• Task statement
Revise the material below by replacing every "Where should I click to:" with "Which point should I click to:", and keep everything else as it is.

• Material shown
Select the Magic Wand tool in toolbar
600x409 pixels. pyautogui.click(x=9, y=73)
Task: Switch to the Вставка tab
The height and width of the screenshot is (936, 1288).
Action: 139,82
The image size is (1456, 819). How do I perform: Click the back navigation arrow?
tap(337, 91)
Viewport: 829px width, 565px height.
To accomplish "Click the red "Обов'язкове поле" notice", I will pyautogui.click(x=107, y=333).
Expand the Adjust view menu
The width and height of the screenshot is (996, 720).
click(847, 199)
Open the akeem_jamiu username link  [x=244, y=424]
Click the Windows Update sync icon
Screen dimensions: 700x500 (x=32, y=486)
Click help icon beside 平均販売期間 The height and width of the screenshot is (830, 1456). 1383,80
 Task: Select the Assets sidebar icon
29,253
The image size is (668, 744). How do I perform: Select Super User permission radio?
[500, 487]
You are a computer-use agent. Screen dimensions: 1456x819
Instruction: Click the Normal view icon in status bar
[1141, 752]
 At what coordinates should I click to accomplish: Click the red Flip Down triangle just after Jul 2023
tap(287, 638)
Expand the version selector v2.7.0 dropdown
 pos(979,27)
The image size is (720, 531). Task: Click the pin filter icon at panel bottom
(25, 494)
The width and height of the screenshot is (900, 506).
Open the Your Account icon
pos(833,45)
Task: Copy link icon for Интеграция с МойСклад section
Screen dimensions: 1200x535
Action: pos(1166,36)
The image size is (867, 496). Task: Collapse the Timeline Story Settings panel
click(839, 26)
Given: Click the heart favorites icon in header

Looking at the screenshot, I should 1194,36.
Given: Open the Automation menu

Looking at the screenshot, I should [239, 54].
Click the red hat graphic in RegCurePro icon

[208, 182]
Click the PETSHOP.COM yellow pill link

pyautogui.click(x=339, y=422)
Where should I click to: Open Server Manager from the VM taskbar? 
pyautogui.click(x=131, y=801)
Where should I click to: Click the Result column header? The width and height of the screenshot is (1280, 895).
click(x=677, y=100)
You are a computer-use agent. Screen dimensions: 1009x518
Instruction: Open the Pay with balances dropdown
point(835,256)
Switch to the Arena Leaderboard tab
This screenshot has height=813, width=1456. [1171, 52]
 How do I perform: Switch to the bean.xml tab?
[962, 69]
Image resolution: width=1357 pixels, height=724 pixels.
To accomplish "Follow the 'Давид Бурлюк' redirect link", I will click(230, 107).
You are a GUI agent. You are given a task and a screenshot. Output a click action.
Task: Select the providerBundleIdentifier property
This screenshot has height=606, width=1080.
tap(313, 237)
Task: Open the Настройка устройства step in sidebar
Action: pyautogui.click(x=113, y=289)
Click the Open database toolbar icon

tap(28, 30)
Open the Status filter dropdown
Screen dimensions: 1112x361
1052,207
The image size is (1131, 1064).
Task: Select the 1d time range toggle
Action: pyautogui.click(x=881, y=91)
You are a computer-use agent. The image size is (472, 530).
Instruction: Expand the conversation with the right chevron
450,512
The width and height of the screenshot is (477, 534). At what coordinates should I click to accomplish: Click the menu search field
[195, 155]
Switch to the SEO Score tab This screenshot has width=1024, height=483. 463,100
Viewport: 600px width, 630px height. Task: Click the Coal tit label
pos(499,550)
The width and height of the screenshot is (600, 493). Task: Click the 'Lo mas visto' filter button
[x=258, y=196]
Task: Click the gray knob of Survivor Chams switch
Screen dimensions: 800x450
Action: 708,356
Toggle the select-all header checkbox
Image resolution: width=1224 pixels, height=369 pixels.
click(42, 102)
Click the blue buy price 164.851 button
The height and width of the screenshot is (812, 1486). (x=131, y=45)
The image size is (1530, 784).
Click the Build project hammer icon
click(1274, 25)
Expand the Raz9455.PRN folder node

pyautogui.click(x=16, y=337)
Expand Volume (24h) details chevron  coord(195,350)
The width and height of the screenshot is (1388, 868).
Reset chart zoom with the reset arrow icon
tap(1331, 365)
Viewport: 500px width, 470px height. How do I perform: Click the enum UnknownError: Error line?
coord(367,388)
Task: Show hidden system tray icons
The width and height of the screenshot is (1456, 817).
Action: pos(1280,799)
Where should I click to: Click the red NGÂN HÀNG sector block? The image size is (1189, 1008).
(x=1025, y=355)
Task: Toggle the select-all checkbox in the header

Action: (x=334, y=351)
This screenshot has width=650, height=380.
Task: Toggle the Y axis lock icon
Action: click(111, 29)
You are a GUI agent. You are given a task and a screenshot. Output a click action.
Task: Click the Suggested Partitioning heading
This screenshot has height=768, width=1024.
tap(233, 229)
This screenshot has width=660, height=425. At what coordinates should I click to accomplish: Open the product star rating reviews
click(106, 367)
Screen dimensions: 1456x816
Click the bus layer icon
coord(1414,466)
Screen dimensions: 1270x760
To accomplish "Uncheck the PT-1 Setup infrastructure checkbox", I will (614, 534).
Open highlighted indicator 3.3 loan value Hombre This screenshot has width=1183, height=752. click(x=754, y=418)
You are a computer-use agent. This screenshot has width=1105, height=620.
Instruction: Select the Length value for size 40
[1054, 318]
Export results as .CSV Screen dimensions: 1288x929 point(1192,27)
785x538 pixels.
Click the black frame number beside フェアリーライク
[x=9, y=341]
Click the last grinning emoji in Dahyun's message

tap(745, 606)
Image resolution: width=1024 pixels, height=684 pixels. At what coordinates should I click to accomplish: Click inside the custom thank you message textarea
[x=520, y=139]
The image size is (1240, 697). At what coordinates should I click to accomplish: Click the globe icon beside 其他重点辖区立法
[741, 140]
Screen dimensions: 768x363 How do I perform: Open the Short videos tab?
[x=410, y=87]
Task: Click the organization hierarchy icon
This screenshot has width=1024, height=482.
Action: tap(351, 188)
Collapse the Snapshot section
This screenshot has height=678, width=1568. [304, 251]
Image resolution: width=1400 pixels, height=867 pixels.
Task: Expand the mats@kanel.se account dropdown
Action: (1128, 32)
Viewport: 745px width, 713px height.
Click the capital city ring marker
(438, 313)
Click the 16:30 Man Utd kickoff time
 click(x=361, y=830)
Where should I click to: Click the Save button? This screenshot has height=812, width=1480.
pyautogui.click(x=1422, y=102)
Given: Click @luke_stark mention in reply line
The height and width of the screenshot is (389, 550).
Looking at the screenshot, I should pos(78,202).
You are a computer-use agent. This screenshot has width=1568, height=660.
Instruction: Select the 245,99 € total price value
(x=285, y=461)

• Exercise output
Select the Magic Wand tool in toolbar
600x409 pixels. pyautogui.click(x=9, y=73)
Task: Switch to the Вставка tab
The height and width of the screenshot is (936, 1288).
Action: 139,82
The image size is (1456, 819). How do I perform: Click the back navigation arrow?
tap(337, 91)
Viewport: 829px width, 565px height.
To accomplish "Click the red "Обов'язкове поле" notice", I will pyautogui.click(x=107, y=333).
Expand the Adjust view menu
The width and height of the screenshot is (996, 720).
click(847, 199)
Open the akeem_jamiu username link  [x=244, y=424]
Click the Windows Update sync icon
Screen dimensions: 700x500 (x=32, y=486)
Click help icon beside 平均販売期間 The height and width of the screenshot is (830, 1456). 1383,80
 Task: Select the Assets sidebar icon
29,253
The image size is (668, 744). How do I perform: Select Super User permission radio?
[500, 487]
You are a computer-use agent. Screen dimensions: 1456x819
Instruction: Click the Normal view icon in status bar
[1141, 752]
 At what coordinates should I click to accomplish: Click the red Flip Down triangle just after Jul 2023
tap(287, 638)
Expand the version selector v2.7.0 dropdown
 pos(979,27)
The image size is (720, 531). Task: Click the pin filter icon at panel bottom
(25, 494)
The width and height of the screenshot is (900, 506).
Open the Your Account icon
pos(833,45)
Task: Copy link icon for Интеграция с МойСклад section
Screen dimensions: 1200x535
Action: pos(1166,36)
The image size is (867, 496). Task: Collapse the Timeline Story Settings panel
click(839, 26)
Given: Click the heart favorites icon in header

Looking at the screenshot, I should 1194,36.
Given: Open the Automation menu

Looking at the screenshot, I should [239, 54].
Click the red hat graphic in RegCurePro icon

[208, 182]
Click the PETSHOP.COM yellow pill link

pyautogui.click(x=339, y=422)
Which point should I click to: Open Server Manager from the VM taskbar? 
pyautogui.click(x=131, y=801)
Which point should I click to: Click the Result column header? The width and height of the screenshot is (1280, 895).
click(x=677, y=100)
You are a computer-use agent. Screen dimensions: 1009x518
Instruction: Open the Pay with balances dropdown
point(835,256)
Switch to the Arena Leaderboard tab
This screenshot has height=813, width=1456. [1171, 52]
 How do I perform: Switch to the bean.xml tab?
[962, 69]
Image resolution: width=1357 pixels, height=724 pixels.
To accomplish "Follow the 'Давид Бурлюк' redirect link", I will click(230, 107).
You are a GUI agent. You are given a task and a screenshot. Output a click action.
Task: Select the providerBundleIdentifier property
This screenshot has height=606, width=1080.
tap(313, 237)
Task: Open the Настройка устройства step in sidebar
Action: pyautogui.click(x=113, y=289)
Click the Open database toolbar icon

tap(28, 30)
Open the Status filter dropdown
Screen dimensions: 1112x361
1052,207
The image size is (1131, 1064).
Task: Select the 1d time range toggle
Action: pyautogui.click(x=881, y=91)
You are a computer-use agent. The image size is (472, 530).
Instruction: Expand the conversation with the right chevron
450,512
The width and height of the screenshot is (477, 534). At what coordinates should I click to accomplish: Click the menu search field
[195, 155]
Switch to the SEO Score tab This screenshot has width=1024, height=483. 463,100
Viewport: 600px width, 630px height. Task: Click the Coal tit label
pos(499,550)
The width and height of the screenshot is (600, 493). Task: Click the 'Lo mas visto' filter button
[x=258, y=196]
Task: Click the gray knob of Survivor Chams switch
Screen dimensions: 800x450
Action: 708,356
Toggle the select-all header checkbox
Image resolution: width=1224 pixels, height=369 pixels.
click(42, 102)
Click the blue buy price 164.851 button
The height and width of the screenshot is (812, 1486). (x=131, y=45)
The image size is (1530, 784).
Click the Build project hammer icon
click(1274, 25)
Expand the Raz9455.PRN folder node

pyautogui.click(x=16, y=337)
Expand Volume (24h) details chevron  coord(195,350)
The width and height of the screenshot is (1388, 868).
Reset chart zoom with the reset arrow icon
tap(1331, 365)
Viewport: 500px width, 470px height. How do I perform: Click the enum UnknownError: Error line?
coord(367,388)
Task: Show hidden system tray icons
The width and height of the screenshot is (1456, 817).
Action: pos(1280,799)
Which point should I click to: Click the red NGÂN HÀNG sector block? The image size is (1189, 1008).
(x=1025, y=355)
Task: Toggle the select-all checkbox in the header

Action: (x=334, y=351)
This screenshot has width=650, height=380.
Task: Toggle the Y axis lock icon
Action: click(111, 29)
You are a GUI agent. You are given a task and a screenshot. Output a click action.
Task: Click the Suggested Partitioning heading
This screenshot has height=768, width=1024.
tap(233, 229)
This screenshot has width=660, height=425. At what coordinates should I click to accomplish: Open the product star rating reviews
click(106, 367)
Screen dimensions: 1456x816
Click the bus layer icon
coord(1414,466)
Screen dimensions: 1270x760
To accomplish "Uncheck the PT-1 Setup infrastructure checkbox", I will (614, 534).
Open highlighted indicator 3.3 loan value Hombre This screenshot has width=1183, height=752. click(x=754, y=418)
You are a computer-use agent. This screenshot has width=1105, height=620.
Instruction: Select the Length value for size 40
[1054, 318]
Export results as .CSV Screen dimensions: 1288x929 point(1192,27)
785x538 pixels.
Click the black frame number beside フェアリーライク
[x=9, y=341]
Click the last grinning emoji in Dahyun's message

tap(745, 606)
Image resolution: width=1024 pixels, height=684 pixels. At what coordinates should I click to accomplish: Click inside the custom thank you message textarea
[x=520, y=139]
The image size is (1240, 697). At what coordinates should I click to accomplish: Click the globe icon beside 其他重点辖区立法
[741, 140]
Screen dimensions: 768x363 How do I perform: Open the Short videos tab?
[x=410, y=87]
Task: Click the organization hierarchy icon
This screenshot has width=1024, height=482.
Action: tap(351, 188)
Collapse the Snapshot section
This screenshot has height=678, width=1568. [304, 251]
Image resolution: width=1400 pixels, height=867 pixels.
Task: Expand the mats@kanel.se account dropdown
Action: (1128, 32)
Viewport: 745px width, 713px height.
Click the capital city ring marker
(438, 313)
Click the 16:30 Man Utd kickoff time
 click(x=361, y=830)
Which point should I click to: Click the Save button? This screenshot has height=812, width=1480.
pyautogui.click(x=1422, y=102)
Given: Click @luke_stark mention in reply line
The height and width of the screenshot is (389, 550).
Looking at the screenshot, I should pos(78,202).
You are a computer-use agent. This screenshot has width=1568, height=660.
Instruction: Select the 245,99 € total price value
(x=285, y=461)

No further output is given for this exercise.